Pourtant lors de notre réunion du 27 avril
2010 et après avoir insisté auprès de tous les présents
pour nous assurer que la présence de l'ARC à votre
salon ne posait aucun problème (notamment la position
d'UNIS), l'ensemble de l'auditoire avait certifié
que tout était réglé.
Nous allons naturellement remettre en route
sans attendre l’organisation de notre Salon, tout
en déplorant le temps que vous nous avez fait perdre
visiblement volontairement et peut-être, en partie,
de façon préméditée.
Nous sommes évidemment choqués et stupéfaits
par ce comportement déloyal et par cette duplicité
- autant de chose que nous allons faire connaître
aux copropriétaires et professionnels par tous les
moyens possibles.
En attendant nous vous mettons en demeure de
supprimer sans délai de TOUS
vos supports, toute mention qui pourrait laisser croire
à des tiers que l'ARC participerait à votre Salon,
et à détruire toute publicité, brochure, dépliant
qui mentionnerait la présence de l'ARC.
Nous vous mettons en demeure également de n'adresser
- à partir de la présente -
aucun courrier, aucun document, sous quelque
formes que ce soit qui mentionnerait la présence de
l'ARC ou pourrait laisser croire que nous serions
présents - d'une façon ou d'une autre - à votre Salon.

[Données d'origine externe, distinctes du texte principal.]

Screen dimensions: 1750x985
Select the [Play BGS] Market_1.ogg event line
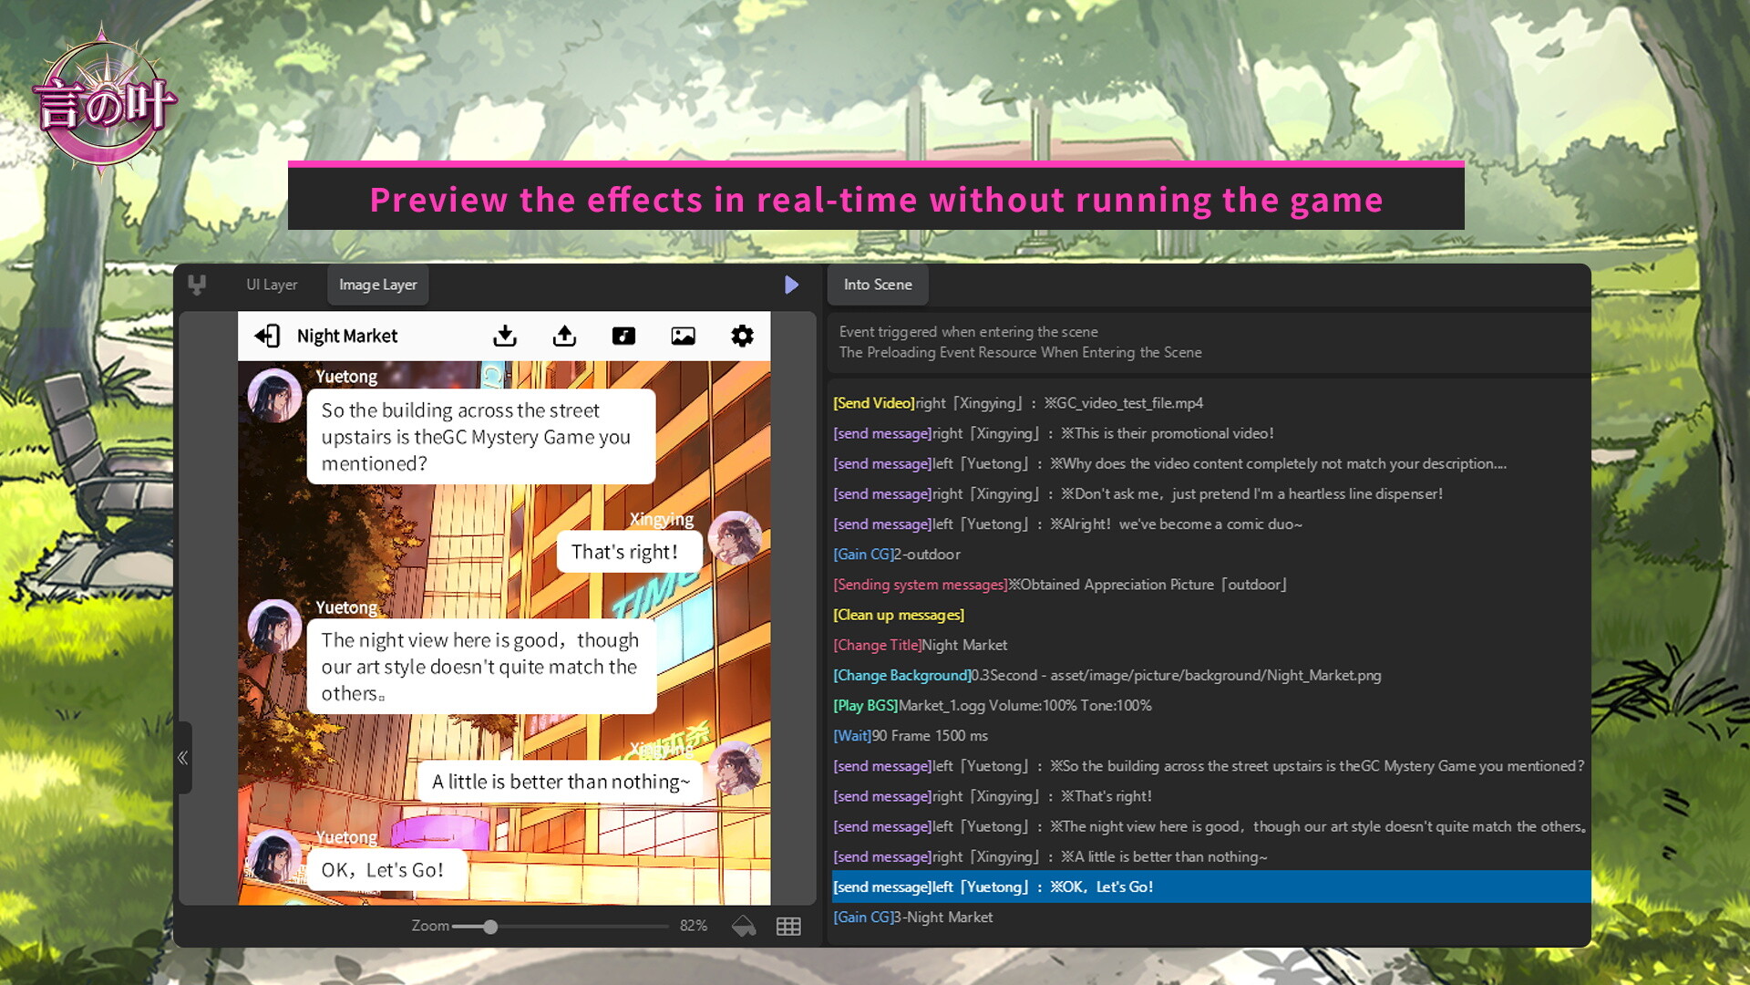pyautogui.click(x=992, y=705)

Il s'agirait, en effet, d'une utilisation abusive
à des fins publicitaires de notre image et de notre
nom et nous engagerions à l'encontre de ……….

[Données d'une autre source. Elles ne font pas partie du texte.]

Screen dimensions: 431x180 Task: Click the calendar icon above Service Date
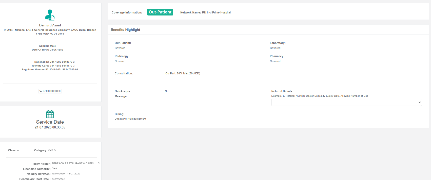point(50,114)
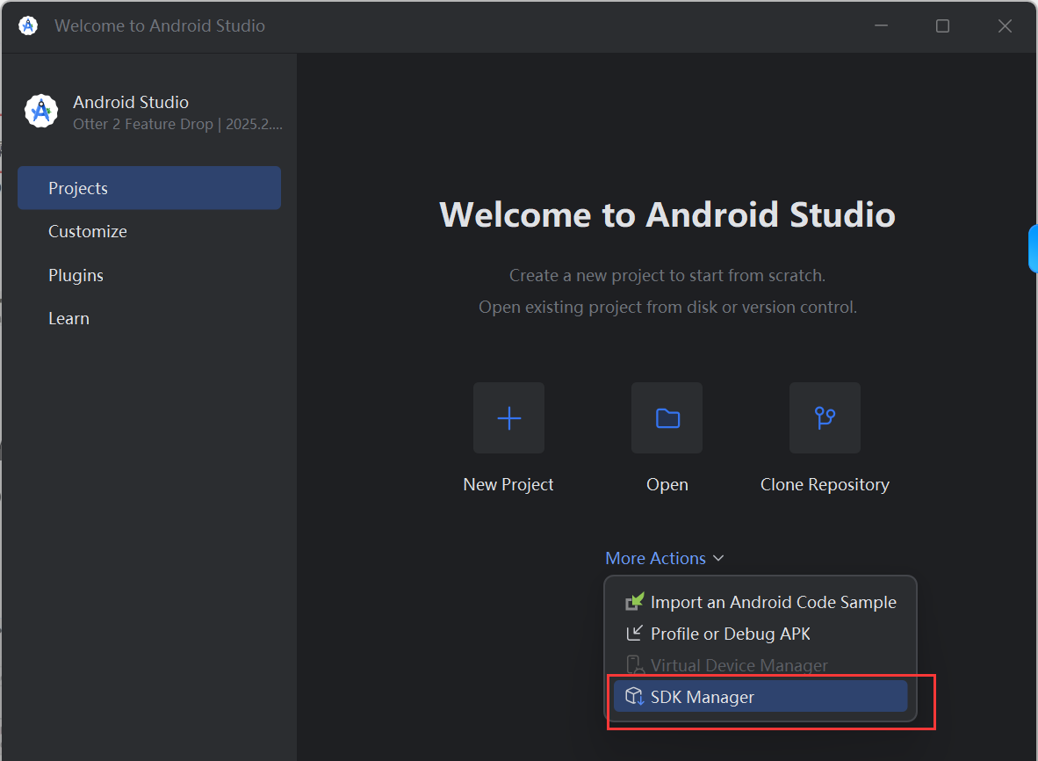Click the Profile or Debug APK arrow icon
Screen dimensions: 1038x761
tap(634, 634)
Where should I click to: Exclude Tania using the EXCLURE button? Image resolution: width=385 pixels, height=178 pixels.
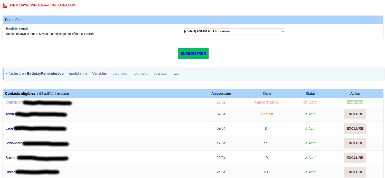point(355,114)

toute poursuite judiciaire avec demande de dommages
et intérêts, si tel était le cas.
Recevez, Madame, l'assurance de mes salutations
distinguées.
Fernand CHAMPAVIER
Le Président ».
Monsieur Fernand CHAMPAVIER
ARC
29 rue Joseph Python
75020 PARIS
Paris-La-Défense, le 04 juin 2010
Cher Monsieur,
Permettez-moi de répondre
à votre courrier du 31 mai 2010 qui nous a beaucoup
surpris, car depuis plus de deux mois nos pourparlers
avaient pour objectif d'accueillir l'ARC de nouveau
au salon de la Copropriété. Vous aviez vous-même participé positivement
à ce projet en renonçant spontanément à organiser
votre manifestation en 2010.
Aussi nous regrettons
la décision que vous prenez aujourd’hui de revenir
sur ce qui était envisagé. Nous en prenons acte.
Vous vous dîtes « choqués
et stupéfaits par ce comportement déloyal ».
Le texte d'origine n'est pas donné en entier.